> _RECORDED INFORMATION_
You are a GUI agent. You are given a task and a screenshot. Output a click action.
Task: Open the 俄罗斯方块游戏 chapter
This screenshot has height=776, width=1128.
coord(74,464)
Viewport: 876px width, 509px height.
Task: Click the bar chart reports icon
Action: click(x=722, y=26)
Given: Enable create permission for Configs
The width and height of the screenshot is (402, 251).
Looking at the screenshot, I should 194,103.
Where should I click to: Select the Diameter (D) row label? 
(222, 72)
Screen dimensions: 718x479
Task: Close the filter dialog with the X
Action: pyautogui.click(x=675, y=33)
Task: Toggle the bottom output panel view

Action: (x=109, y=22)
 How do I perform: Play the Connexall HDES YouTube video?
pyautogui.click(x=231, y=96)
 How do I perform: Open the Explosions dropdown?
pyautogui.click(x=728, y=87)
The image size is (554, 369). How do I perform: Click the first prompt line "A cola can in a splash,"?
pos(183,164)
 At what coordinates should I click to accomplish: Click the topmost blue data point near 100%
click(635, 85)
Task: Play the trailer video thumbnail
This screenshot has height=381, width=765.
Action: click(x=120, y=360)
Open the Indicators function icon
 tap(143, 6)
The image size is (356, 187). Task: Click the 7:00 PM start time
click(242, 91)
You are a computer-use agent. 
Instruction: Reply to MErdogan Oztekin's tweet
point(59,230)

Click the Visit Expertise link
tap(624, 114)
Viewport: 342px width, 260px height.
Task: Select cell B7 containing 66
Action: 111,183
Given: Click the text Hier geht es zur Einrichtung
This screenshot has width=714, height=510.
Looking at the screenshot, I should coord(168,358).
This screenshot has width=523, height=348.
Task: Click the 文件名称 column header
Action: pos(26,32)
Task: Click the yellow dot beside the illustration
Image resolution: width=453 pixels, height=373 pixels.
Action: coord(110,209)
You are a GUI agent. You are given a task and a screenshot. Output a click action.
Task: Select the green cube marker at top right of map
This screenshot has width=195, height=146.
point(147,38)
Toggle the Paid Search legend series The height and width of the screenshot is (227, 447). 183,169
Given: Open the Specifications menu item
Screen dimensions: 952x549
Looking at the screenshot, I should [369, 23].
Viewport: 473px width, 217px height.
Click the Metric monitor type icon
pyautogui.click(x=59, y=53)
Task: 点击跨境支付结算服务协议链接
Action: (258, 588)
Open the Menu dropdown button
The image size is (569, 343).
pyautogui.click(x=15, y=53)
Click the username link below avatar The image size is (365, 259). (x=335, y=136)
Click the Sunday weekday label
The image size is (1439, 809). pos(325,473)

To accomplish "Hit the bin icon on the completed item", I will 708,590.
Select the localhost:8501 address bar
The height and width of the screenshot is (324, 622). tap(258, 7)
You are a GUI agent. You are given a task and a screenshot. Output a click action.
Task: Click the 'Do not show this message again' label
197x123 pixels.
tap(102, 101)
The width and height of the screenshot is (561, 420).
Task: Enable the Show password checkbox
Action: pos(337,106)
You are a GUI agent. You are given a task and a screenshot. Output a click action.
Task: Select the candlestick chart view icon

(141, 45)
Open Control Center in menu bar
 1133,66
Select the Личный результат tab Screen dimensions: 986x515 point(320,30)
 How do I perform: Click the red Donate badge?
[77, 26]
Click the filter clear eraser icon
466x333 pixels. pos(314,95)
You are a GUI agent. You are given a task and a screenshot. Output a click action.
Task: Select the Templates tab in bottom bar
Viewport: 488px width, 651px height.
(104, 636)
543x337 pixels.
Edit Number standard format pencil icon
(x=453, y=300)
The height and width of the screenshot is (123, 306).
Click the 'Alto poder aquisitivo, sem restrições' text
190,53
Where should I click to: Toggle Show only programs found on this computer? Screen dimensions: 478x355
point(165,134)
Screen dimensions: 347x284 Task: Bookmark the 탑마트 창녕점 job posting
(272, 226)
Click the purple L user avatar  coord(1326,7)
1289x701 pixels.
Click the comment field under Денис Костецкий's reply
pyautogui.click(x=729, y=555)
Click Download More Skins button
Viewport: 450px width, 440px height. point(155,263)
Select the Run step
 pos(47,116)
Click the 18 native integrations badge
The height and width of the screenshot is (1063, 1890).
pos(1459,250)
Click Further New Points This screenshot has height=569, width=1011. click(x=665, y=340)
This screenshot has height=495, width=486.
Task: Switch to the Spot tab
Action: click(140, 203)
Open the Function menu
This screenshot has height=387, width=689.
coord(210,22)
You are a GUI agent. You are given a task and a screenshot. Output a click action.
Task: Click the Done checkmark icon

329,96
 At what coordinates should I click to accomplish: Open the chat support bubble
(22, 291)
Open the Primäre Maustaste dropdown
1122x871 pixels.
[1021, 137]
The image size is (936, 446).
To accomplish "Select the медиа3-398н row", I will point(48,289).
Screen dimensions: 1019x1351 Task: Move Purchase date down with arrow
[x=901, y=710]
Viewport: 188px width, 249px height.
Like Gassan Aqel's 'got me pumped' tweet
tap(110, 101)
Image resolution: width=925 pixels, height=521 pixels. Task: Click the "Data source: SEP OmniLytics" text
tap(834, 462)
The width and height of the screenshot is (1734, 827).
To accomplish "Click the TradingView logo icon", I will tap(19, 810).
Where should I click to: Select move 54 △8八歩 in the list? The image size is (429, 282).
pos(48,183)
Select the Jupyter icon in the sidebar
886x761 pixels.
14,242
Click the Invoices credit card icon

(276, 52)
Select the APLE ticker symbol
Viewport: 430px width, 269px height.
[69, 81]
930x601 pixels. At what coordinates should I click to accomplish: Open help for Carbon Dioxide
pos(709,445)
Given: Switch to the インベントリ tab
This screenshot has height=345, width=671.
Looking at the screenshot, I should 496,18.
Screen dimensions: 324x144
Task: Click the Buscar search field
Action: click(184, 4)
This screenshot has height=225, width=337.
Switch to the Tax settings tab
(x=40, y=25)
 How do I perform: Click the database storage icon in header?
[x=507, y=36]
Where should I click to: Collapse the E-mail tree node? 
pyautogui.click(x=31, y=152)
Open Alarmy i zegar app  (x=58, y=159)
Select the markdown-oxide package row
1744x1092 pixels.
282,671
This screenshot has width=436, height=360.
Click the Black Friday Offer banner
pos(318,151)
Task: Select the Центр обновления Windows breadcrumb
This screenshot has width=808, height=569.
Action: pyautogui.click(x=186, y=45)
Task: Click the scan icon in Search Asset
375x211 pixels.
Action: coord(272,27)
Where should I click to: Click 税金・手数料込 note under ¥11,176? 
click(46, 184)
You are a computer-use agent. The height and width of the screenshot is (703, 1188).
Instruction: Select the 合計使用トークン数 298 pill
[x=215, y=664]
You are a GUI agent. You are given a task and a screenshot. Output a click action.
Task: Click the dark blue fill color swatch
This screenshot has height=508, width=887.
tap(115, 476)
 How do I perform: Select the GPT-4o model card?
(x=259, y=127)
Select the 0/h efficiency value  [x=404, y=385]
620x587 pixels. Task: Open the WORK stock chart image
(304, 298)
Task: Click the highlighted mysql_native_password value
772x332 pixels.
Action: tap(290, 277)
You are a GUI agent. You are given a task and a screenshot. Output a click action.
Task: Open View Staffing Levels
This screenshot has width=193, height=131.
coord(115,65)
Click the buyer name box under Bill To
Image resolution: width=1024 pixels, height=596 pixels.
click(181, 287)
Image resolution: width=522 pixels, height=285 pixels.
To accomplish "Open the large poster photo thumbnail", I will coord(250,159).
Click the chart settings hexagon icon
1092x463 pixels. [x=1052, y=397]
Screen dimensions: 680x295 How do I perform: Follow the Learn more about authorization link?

> _ASSIGNED TASK_
Reproduce every record exactly, line by line.

> _EXPECTED OUTPUT_
You are a GUI agent. You are given a task and a screenshot. Output a click action.
Task: Open the 俄罗斯方块游戏 chapter
This screenshot has height=776, width=1128.
coord(74,464)
Viewport: 876px width, 509px height.
Task: Click the bar chart reports icon
Action: click(x=722, y=26)
Given: Enable create permission for Configs
The width and height of the screenshot is (402, 251).
Looking at the screenshot, I should 194,103.
Where should I click to: Select the Diameter (D) row label? 
(222, 72)
Screen dimensions: 718x479
Task: Close the filter dialog with the X
Action: pyautogui.click(x=675, y=33)
Task: Toggle the bottom output panel view

Action: (x=109, y=22)
 How do I perform: Play the Connexall HDES YouTube video?
pyautogui.click(x=231, y=96)
 How do I perform: Open the Explosions dropdown?
pyautogui.click(x=728, y=87)
The image size is (554, 369). How do I perform: Click the first prompt line "A cola can in a splash,"?
pos(183,164)
 At what coordinates should I click to accomplish: Click the topmost blue data point near 100%
click(635, 85)
Task: Play the trailer video thumbnail
This screenshot has height=381, width=765.
Action: click(x=120, y=360)
Open the Indicators function icon
 tap(143, 6)
The image size is (356, 187). Task: Click the 7:00 PM start time
click(242, 91)
You are a computer-use agent. 
Instruction: Reply to MErdogan Oztekin's tweet
point(59,230)

Click the Visit Expertise link
tap(624, 114)
Viewport: 342px width, 260px height.
Task: Select cell B7 containing 66
Action: 111,183
Given: Click the text Hier geht es zur Einrichtung
This screenshot has width=714, height=510.
Looking at the screenshot, I should coord(168,358).
This screenshot has width=523, height=348.
Task: Click the 文件名称 column header
Action: pos(26,32)
Task: Click the yellow dot beside the illustration
Image resolution: width=453 pixels, height=373 pixels.
Action: coord(110,209)
You are a GUI agent. You are given a task and a screenshot. Output a click action.
Task: Select the green cube marker at top right of map
This screenshot has width=195, height=146.
point(147,38)
Toggle the Paid Search legend series The height and width of the screenshot is (227, 447). 183,169
Given: Open the Specifications menu item
Screen dimensions: 952x549
Looking at the screenshot, I should [369, 23].
Viewport: 473px width, 217px height.
Click the Metric monitor type icon
pyautogui.click(x=59, y=53)
Task: 点击跨境支付结算服务协议链接
Action: (258, 588)
Open the Menu dropdown button
The image size is (569, 343).
pyautogui.click(x=15, y=53)
Click the username link below avatar The image size is (365, 259). (x=335, y=136)
Click the Sunday weekday label
The image size is (1439, 809). pos(325,473)

To accomplish "Hit the bin icon on the completed item", I will 708,590.
Select the localhost:8501 address bar
The height and width of the screenshot is (324, 622). tap(258, 7)
You are a GUI agent. You are given a task and a screenshot. Output a click action.
Task: Click the 'Do not show this message again' label
197x123 pixels.
tap(102, 101)
The width and height of the screenshot is (561, 420).
Task: Enable the Show password checkbox
Action: pos(337,106)
You are a GUI agent. You are given a task and a screenshot. Output a click action.
Task: Select the candlestick chart view icon

(141, 45)
Open Control Center in menu bar
 1133,66
Select the Личный результат tab Screen dimensions: 986x515 point(320,30)
 How do I perform: Click the red Donate badge?
[77, 26]
Click the filter clear eraser icon
466x333 pixels. pos(314,95)
You are a GUI agent. You are given a task and a screenshot. Output a click action.
Task: Select the Templates tab in bottom bar
Viewport: 488px width, 651px height.
(104, 636)
543x337 pixels.
Edit Number standard format pencil icon
(x=453, y=300)
The height and width of the screenshot is (123, 306).
Click the 'Alto poder aquisitivo, sem restrições' text
190,53
Where should I click to: Toggle Show only programs found on this computer? Screen dimensions: 478x355
point(165,134)
Screen dimensions: 347x284 Task: Bookmark the 탑마트 창녕점 job posting
(272, 226)
Click the purple L user avatar  coord(1326,7)
1289x701 pixels.
Click the comment field under Денис Костецкий's reply
pyautogui.click(x=729, y=555)
Click Download More Skins button
Viewport: 450px width, 440px height. point(155,263)
Select the Run step
 pos(47,116)
Click the 18 native integrations badge
The height and width of the screenshot is (1063, 1890).
pos(1459,250)
Click Further New Points This screenshot has height=569, width=1011. click(x=665, y=340)
This screenshot has height=495, width=486.
Task: Switch to the Spot tab
Action: click(140, 203)
Open the Function menu
This screenshot has height=387, width=689.
coord(210,22)
You are a GUI agent. You are given a task and a screenshot. Output a click action.
Task: Click the Done checkmark icon

329,96
 At what coordinates should I click to accomplish: Open the chat support bubble
(22, 291)
Open the Primäre Maustaste dropdown
1122x871 pixels.
[1021, 137]
The image size is (936, 446).
To accomplish "Select the медиа3-398н row", I will point(48,289).
Screen dimensions: 1019x1351 Task: Move Purchase date down with arrow
[x=901, y=710]
Viewport: 188px width, 249px height.
Like Gassan Aqel's 'got me pumped' tweet
tap(110, 101)
Image resolution: width=925 pixels, height=521 pixels. Task: Click the "Data source: SEP OmniLytics" text
tap(834, 462)
The width and height of the screenshot is (1734, 827).
To accomplish "Click the TradingView logo icon", I will tap(19, 810).
Where should I click to: Select move 54 △8八歩 in the list? The image size is (429, 282).
pos(48,183)
Select the Jupyter icon in the sidebar
886x761 pixels.
14,242
Click the Invoices credit card icon

(276, 52)
Select the APLE ticker symbol
Viewport: 430px width, 269px height.
[69, 81]
930x601 pixels. At what coordinates should I click to accomplish: Open help for Carbon Dioxide
pos(709,445)
Given: Switch to the インベントリ tab
This screenshot has height=345, width=671.
Looking at the screenshot, I should 496,18.
Screen dimensions: 324x144
Task: Click the Buscar search field
Action: click(184, 4)
This screenshot has height=225, width=337.
Switch to the Tax settings tab
(x=40, y=25)
 How do I perform: Click the database storage icon in header?
[x=507, y=36]
Where should I click to: Collapse the E-mail tree node? 
pyautogui.click(x=31, y=152)
Open Alarmy i zegar app  (x=58, y=159)
Select the markdown-oxide package row
1744x1092 pixels.
282,671
This screenshot has width=436, height=360.
Click the Black Friday Offer banner
pos(318,151)
Task: Select the Центр обновления Windows breadcrumb
This screenshot has width=808, height=569.
Action: pyautogui.click(x=186, y=45)
Task: Click the scan icon in Search Asset
375x211 pixels.
Action: coord(272,27)
Where should I click to: Click 税金・手数料込 note under ¥11,176? 
click(46, 184)
You are a computer-use agent. The height and width of the screenshot is (703, 1188).
Instruction: Select the 合計使用トークン数 298 pill
[x=215, y=664]
You are a GUI agent. You are given a task and a screenshot. Output a click action.
Task: Click the dark blue fill color swatch
This screenshot has height=508, width=887.
tap(115, 476)
 How do I perform: Select the GPT-4o model card?
(x=259, y=127)
Select the 0/h efficiency value  [x=404, y=385]
620x587 pixels. Task: Open the WORK stock chart image
(304, 298)
Task: Click the highlighted mysql_native_password value
772x332 pixels.
Action: tap(290, 277)
You are a GUI agent. You are given a task and a screenshot. Output a click action.
Task: Open View Staffing Levels
This screenshot has width=193, height=131.
coord(115,65)
Click the buyer name box under Bill To
Image resolution: width=1024 pixels, height=596 pixels.
click(181, 287)
Image resolution: width=522 pixels, height=285 pixels.
To accomplish "Open the large poster photo thumbnail", I will coord(250,159).
Click the chart settings hexagon icon
1092x463 pixels. [x=1052, y=397]
Screen dimensions: 680x295 How do I perform: Follow the Learn more about authorization link?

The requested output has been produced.